You're eventually going to get into some pretty crazy shit, including (but not limited to) the following, for which you now have sage advice: 

  • If you’re in the ladies room of some swank Hollywood party and some drunk socialite asks you: "Hey, you want to take a bump off this?" you should leave.
  • If your diabetic friend asks you in a dark, musky club, "Hey can you hold this for a sec?" and it’s a syringe, the correct response is: "Not really." Night vision technology will improve, as will the ability of some paparazzo's desire to take a grossly incriminating photo of you holding said needle.
  • The whole world knows you’re dating Fez right now. Fess up. Don’t worry about turning 18 to make the announcement. Just FYI, this time six years from now, Wilmer Valderamma will be dating a girl as old as you are right now. And hey, guess what: you’ll be dating girls, too! And speaking of which: 
  • Love who you love. A Showtime show called The L Word is going to introduce a closeted lesbian character based on you, regardless. 
  • If you’re still pissed about Aaron Carter dumping you for Hilary Duff, don’t sweat it. Karma’s got your back. One day, people will be calling him "Flesh Beard."
  • Avoid any one who supports the word “Firecrotch,” and that includes a vacuous blonde whose name rhymes with “heiress.”
  • Always wear underwear. Googling "celebrity vaginas" is fairly popular in 2012.
  • Pasties.
  • Before leaving any expensive retail stores, just ask yourself, “Did I put back everything I tried on?” Or, “Did I take out all the security cameras?” Or, simply: Remember Winona.
  • Hire a driver. Before you go on a rant about your independence, think of how brutal jail and 480 hours of community service sounds.
  • Do not, under any circumstance, go clubbing with your mother. Ever.
  • No matter how bad life at home gets, don’t let your parents taint your career. Be it a public fight, your dad taking "selfies" in see-through shirts that look like they were stolen from a Chippendale’s closet, or your mom sounding crazy-wasted on an episode of Dr. Phil. Which she will.
  • Repeat some daily affirmations in front of the mirror, in the event you have the urge to fill your face in with Botox.
  • There’s this thing called Twitter. You’ll think it’s a great way to get in touch with your fans, but really it’s a great way to tell everybody you just failed a drug test. 

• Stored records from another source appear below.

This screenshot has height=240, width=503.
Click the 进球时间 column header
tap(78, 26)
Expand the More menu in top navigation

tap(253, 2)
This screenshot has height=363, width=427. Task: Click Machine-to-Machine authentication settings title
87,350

If you don’t take this advice, Young LiLo, the consequences will be far, far worse than just a few terrible tabloid clippings. This new (fake) ginger named Emma Stone is going to come around, and "have the career you should've had." Not my words, it’s what the world will say (or, for our purposes, has already said). Someone will edit a viral video depicting the evolution of your face—it will look CGI, but it’s not. Fergie will turn you into a Halloween costume. Yes, Fergie, the girl who pees on stage, will turn you into a Halloween costume.

The worst part? Even if you still make these mistakes, and don't heed these warnings, some people will still sit in front of their televisions for the Lifetime premiere of a film in which you play Elizabeth Taylor.

Like me. 


The Sole Remaining Member of The Lindsay Lohan Fan Club, and Western Civilization At-Large.